--- Entries provided Enclosed Below ---
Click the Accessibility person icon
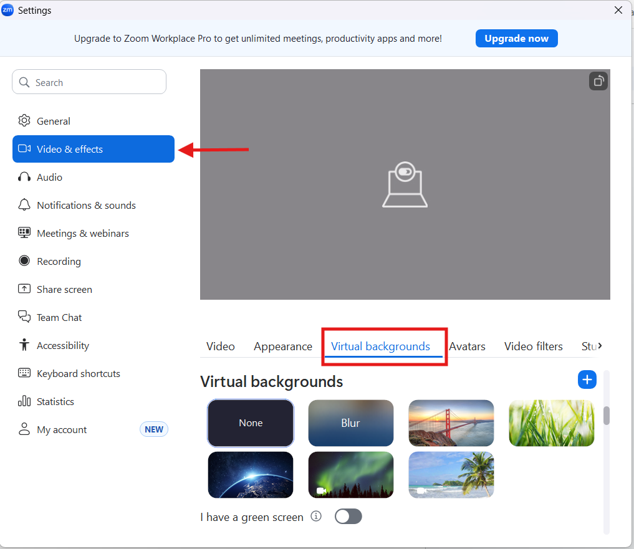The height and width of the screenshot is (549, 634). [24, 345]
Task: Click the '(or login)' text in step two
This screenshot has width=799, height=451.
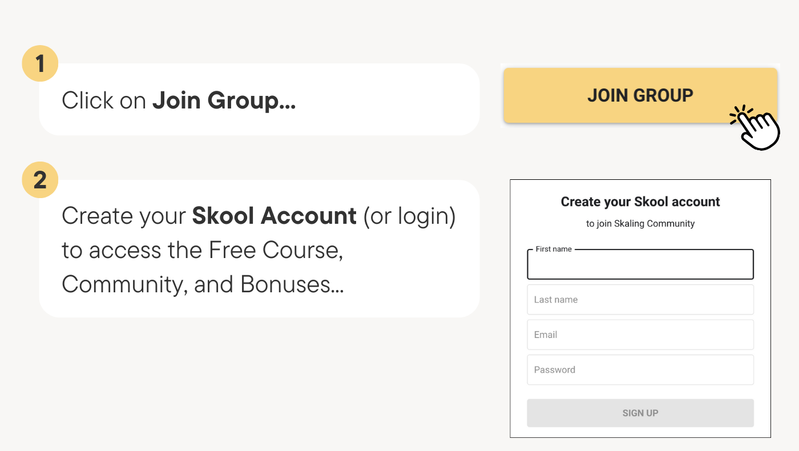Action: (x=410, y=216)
--- End of Enclosed Entries provided ---
### About this exercise
Reproduce the full listing faithfully, but do not carry over any pictures.

### Exercise result
Click the Accessibility person icon
The height and width of the screenshot is (549, 634). [24, 345]
Task: Click the '(or login)' text in step two
This screenshot has width=799, height=451.
Action: (x=410, y=216)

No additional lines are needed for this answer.